[What the task requires]
Write the next part of the pull request write-up on nested constructor patterns in wasm match arms, starting after its last sentence.

Skip to content

wasm: nested constructor patterns in match arm args (#68)#71

Merged
hyperpolymath merged 1 commit into
mainfrom
feat/wasm-nested-patterns
May 15, 2026
Merged

wasm: nested constructor patterns in match arm args (#68)#71
hyperpolymath merged 1 commit into
mainfrom
feat/wasm-nested-patterns

Conversation

@hyperpolymath
Copy link
Copy Markdown
Owner

Closes #68.

What changed

compile_match in ephapax-wasm no longer uses br_table. Each arm is a Block($arm_i_fail) containing an optional tag check (for top-level Constructor patterns) plus a recursive compile_sub_pattern walk over the destructure tree. Refutable sub-patterns (Literal, nested Constructor) emit br_if $arm_i_fail on mismatch, falling through to the next arm.

[Provided information]
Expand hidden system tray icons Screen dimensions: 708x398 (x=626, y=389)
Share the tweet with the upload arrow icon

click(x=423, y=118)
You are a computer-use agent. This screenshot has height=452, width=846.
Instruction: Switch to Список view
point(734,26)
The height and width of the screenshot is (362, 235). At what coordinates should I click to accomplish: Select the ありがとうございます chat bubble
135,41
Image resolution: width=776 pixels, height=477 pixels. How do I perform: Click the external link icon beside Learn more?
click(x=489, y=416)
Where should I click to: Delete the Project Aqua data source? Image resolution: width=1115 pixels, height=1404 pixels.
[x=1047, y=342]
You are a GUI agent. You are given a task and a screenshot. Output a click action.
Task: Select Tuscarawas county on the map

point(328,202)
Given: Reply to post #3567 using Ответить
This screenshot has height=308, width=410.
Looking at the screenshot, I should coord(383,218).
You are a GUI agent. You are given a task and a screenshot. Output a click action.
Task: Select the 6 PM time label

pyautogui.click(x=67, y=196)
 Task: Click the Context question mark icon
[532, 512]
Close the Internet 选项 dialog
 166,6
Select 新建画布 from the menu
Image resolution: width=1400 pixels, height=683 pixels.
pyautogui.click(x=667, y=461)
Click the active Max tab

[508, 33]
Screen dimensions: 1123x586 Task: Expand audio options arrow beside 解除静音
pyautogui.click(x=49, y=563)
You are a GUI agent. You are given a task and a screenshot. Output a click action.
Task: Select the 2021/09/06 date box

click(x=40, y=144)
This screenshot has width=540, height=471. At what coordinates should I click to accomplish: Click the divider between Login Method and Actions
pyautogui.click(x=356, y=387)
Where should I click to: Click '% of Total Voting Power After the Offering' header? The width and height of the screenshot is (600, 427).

[Exercise result]
compute payload + flat_tag (only for n>=2 data scrutinees)
block $done : i32
  block $arm_0_fail
    (tag check if ctor; br_if $arm_0_fail on mismatch)
    (destructure args via compile_sub_pattern;
     refutable sub-pat → br $arm_0_fail)
    (arm body)
    br $done
  end
  ...
  unreachable    ; typechecker proves dead for well-typed
end

Why drop br_table

br_table commits one outer-tag-value to one arm. When two arms target the same outer ctor with different inner patterns (Some(0) then Some(_)), the second arm is unreachable in the br_table form. With Maranget exhaustiveness from #66, the typechecker now accepts Some(Some(_)) + Some(None) + None as well-typed, but the br_table form silently miscompiles Some(Some(42)) for that layout. Linear dispatch costs O(N) tag checks instead of O(1) — negligible for typical N≤4 and required for correctness.

Sub-pattern coverage

compile_sub_pattern handles every Pattern variant:

Variant Behaviour
Wildcard no-op
Var local.set to fresh local
Unit no-op (single-inhabitant)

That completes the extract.